I ran into a problem initially with implementing zip as a Y-combinator. Ruby does not have a cons function similar to cons found in Lisp or Scheme. I reasoned I could create an accumulator variable and pass it along through each recursive call, but the mutation of that accumulator variable is troubling. I reasoned that the base case of the recursive function would instead return an empty array, to which the zipped tuples of both collections would be added.

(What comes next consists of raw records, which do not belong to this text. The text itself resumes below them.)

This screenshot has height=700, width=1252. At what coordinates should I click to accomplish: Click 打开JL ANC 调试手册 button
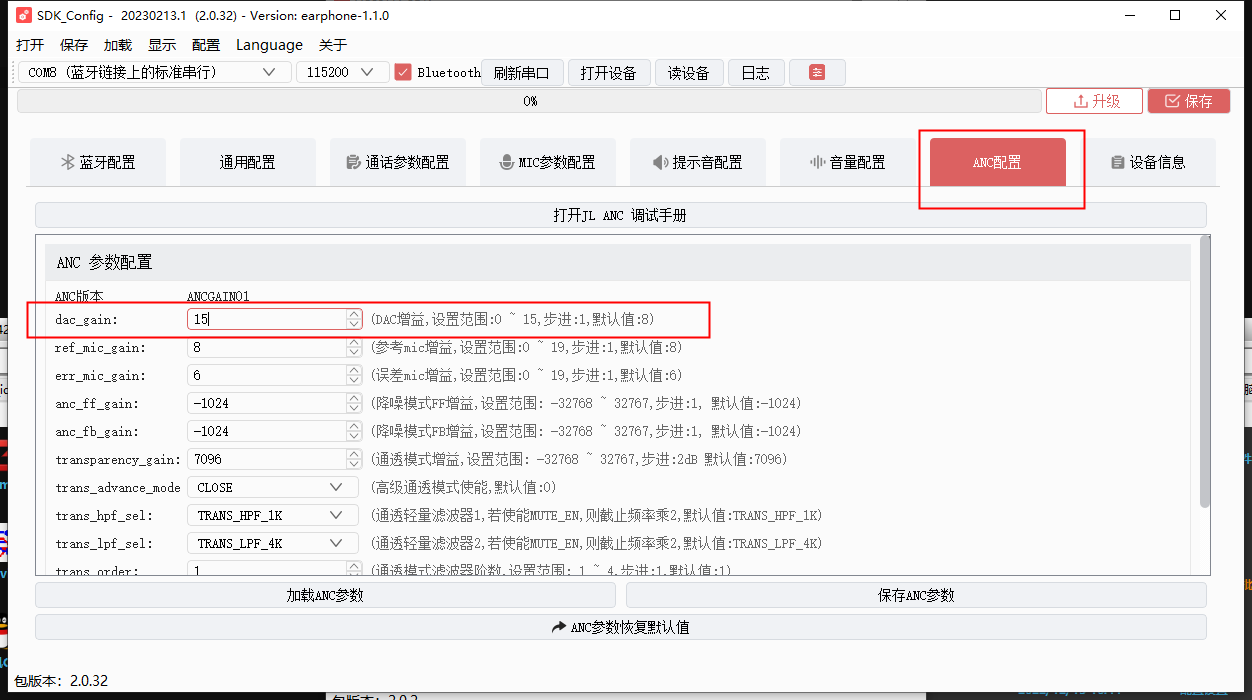620,215
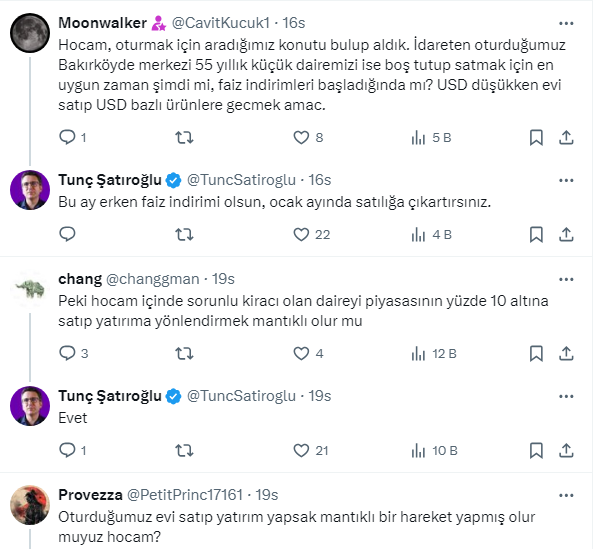This screenshot has width=605, height=549.
Task: Reply to Moonwalker's tweet
Action: (68, 138)
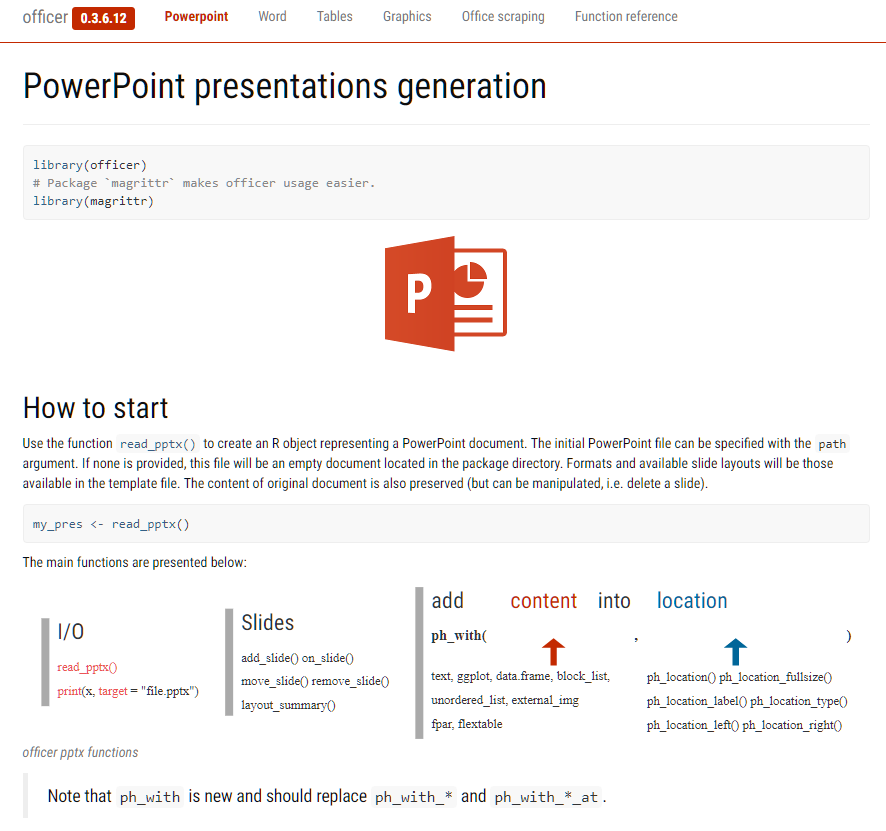Go to the Tables section
886x831 pixels.
pos(335,16)
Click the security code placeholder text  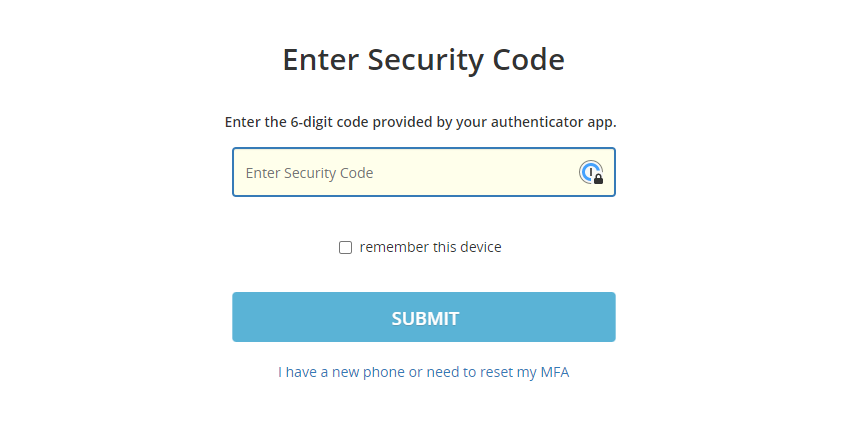coord(309,173)
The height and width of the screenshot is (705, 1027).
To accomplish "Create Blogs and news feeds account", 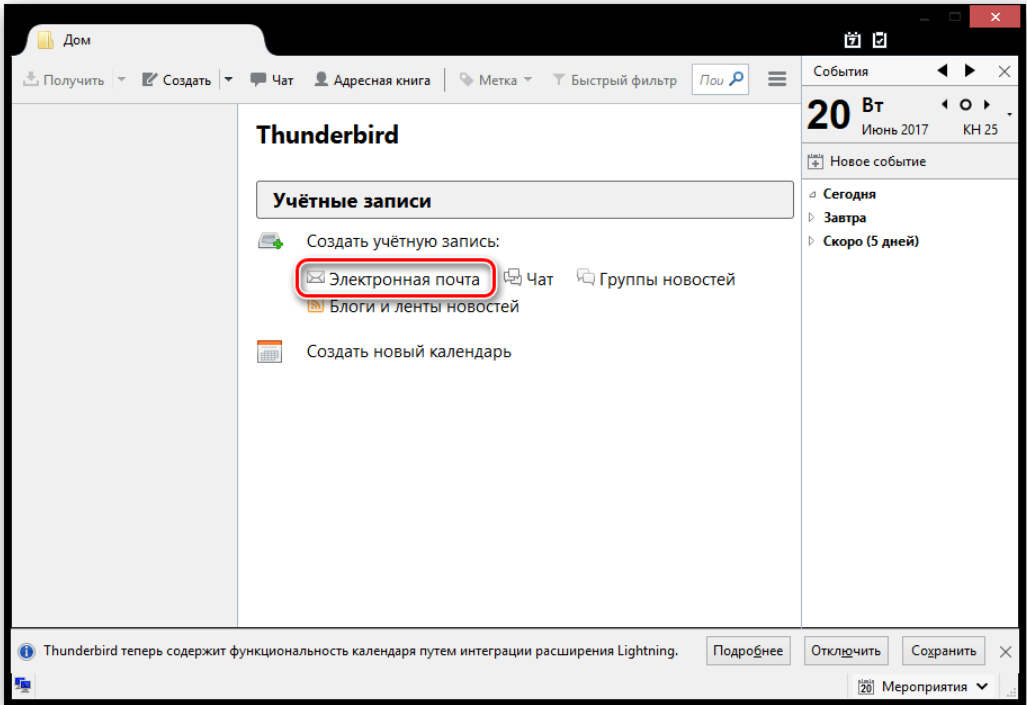I will [x=413, y=307].

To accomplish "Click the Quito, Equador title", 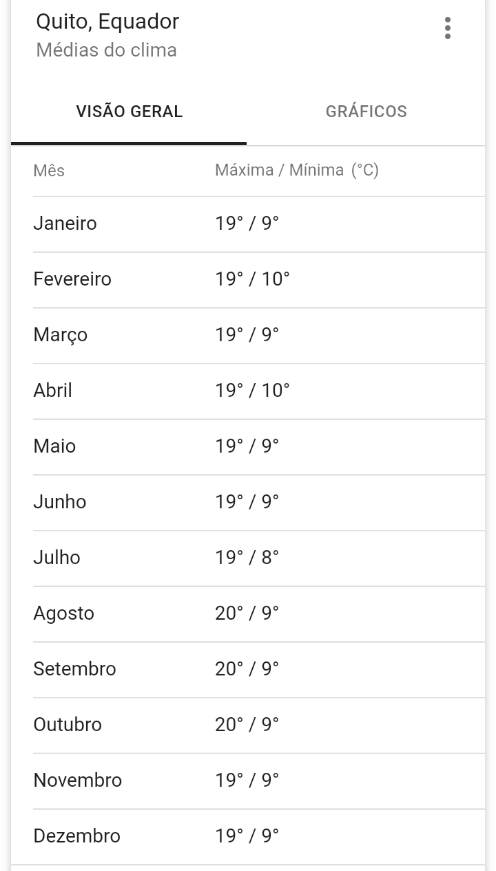I will click(x=107, y=22).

Just for fun I was curious to see how the Y-combinator zip solution profiled against Ruby's zip method. The results are unsurprising. Ruby's native zip method is far better optimized than recursive lambda calls.

```
1 require 'benchmark'
2
3 native_result = Benchmark.measure do
4 10000.times do
5 [*0..100].zip([*0..100])
6 end
7 end
8
9 native_result.real # => 0.177837
10
11 y_combinator_result = Benchmark.measure do
12 10000.times do
13 -> (builder, collection1, collection2, count = 0) { builder.call(builder, collection1, collection2, count) }.call(
14 -> (recurse, collection1, collection2, count) {
15 return [] if count == collection1.count
16 return recurse.call(recurse, collection1, collection2, count + 1).push([collection1[collection1.count - 1 - count], collection2[collection2.count - 1 - count]])
17 },
18 [*0..100],
19 [*0..100]
20 )
21 end
22 end
23
24 y_combinator_result.real # => 0.61685
25
26 (native_result.real - y_combinator_result.real) / native_result.real.to_f * 100 # => -246%
```

Although the Y-combinator zip method is roughly 246% less performant than Ruby's native zip method, the exercise of implementing two of Ruby's enumerable methods using Y-combinators was good fun. This post was originally inspired by Tom Stuart's amazing programming with nothing, and is also available as a talk.